▶ _抜粋_

▽

今回は、スウェーデンにおいて抗菌薬の使用率の減少を目標としたナショナル・アクション・プランを解説した論文の概略についてです。
- スウェーデンでは、20年かけて抗菌薬の使用率は減少傾向に成功
- 乳幼児への処方率が最も大きく減少
抗菌薬の適正使用の研究は、北欧やオランダなどが頑張っている印象です。
研究の概要
抗菌薬の使用量の増加と耐性菌の割合の上昇は、世界的にも公衆衛生上の問題と考えられている。
この問題を封じ込めるために何らかの取り組みが必要であるが、成功させるためには、コミュニケーションと普及が必要である。
スウェーデンでは、南部地域での耐性肺炎球菌の急速な蔓延を契機として、1995年に薬剤耐性菌に対する戦略・計画が策定された。
このプログラムの創設は、国内の薬剤耐性菌に取り組むための長期的な戦略の重要な出発点となった。
このプログラムの主な戦略、すなわち地方および国レベルでの取り組みに関しては、
- 抗生物質使用をモニタリングし、その情報に基づいて意思決定する
- 国として、抗生物質処方の目標を掲げる
- 耐性菌のサーベイランスとトレンドの追跡
- 耐性菌の拡大を抑えるための感染制御
- コミュニケーションをして、行動変化に対する意識を高める
ことが挙げられます。

△

▶ _提供情報_
▽

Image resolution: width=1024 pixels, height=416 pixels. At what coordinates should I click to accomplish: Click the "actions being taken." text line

△
▽

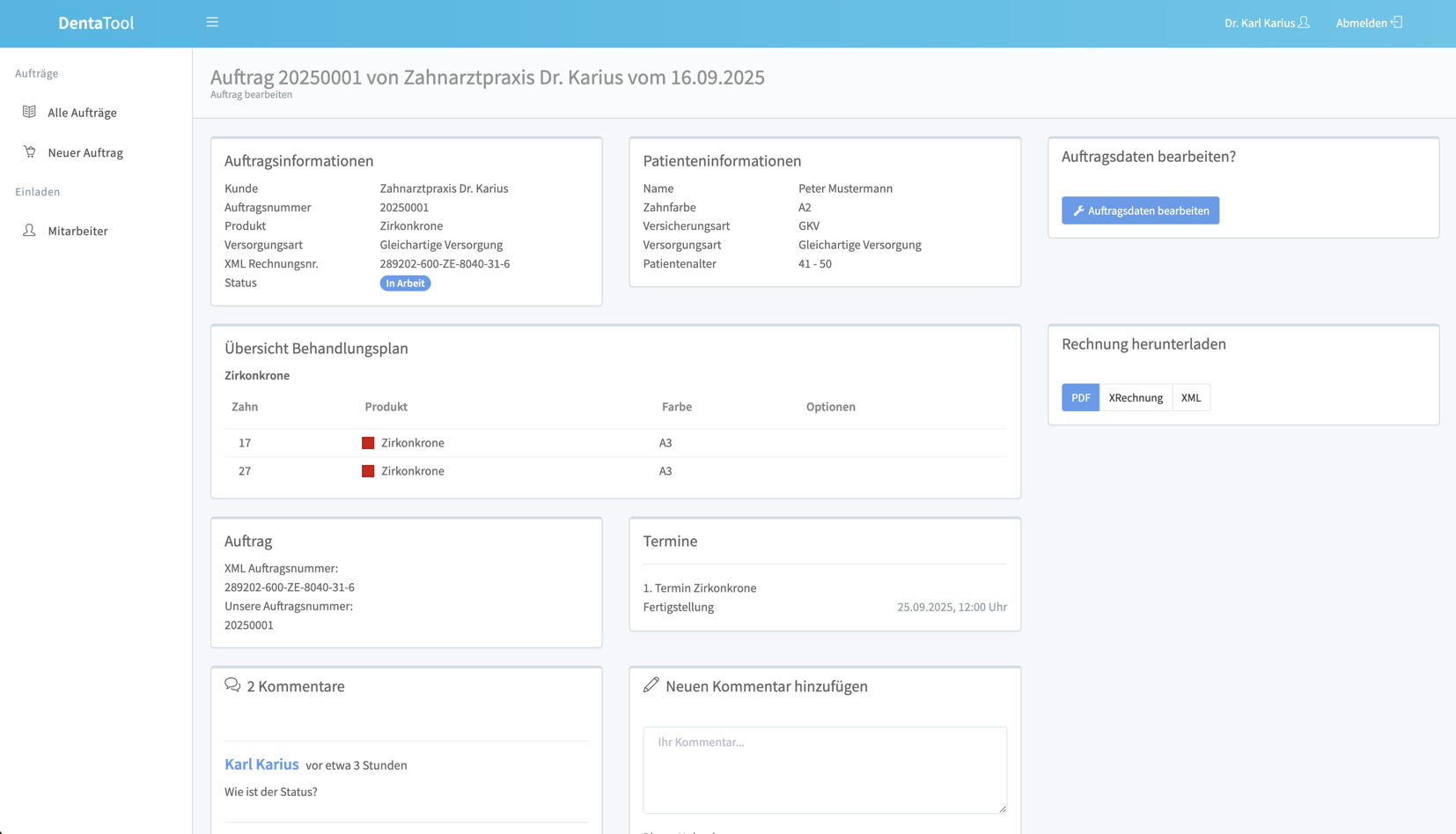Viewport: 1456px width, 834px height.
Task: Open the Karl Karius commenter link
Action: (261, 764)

△

▶ _課題の目標_
スウェーデンの抗菌薬対策についての抜粋から、「抗菌薬の使用量の増加と耐性菌の割合の上昇は、世界的にも公衆衛生上の問題と考えられている。」という一文を英語に訳してください。

▶ _解答_
The increase in antimicrobial use and the rising proportion of resistant bacteria are considered a public health problem worldwide as well.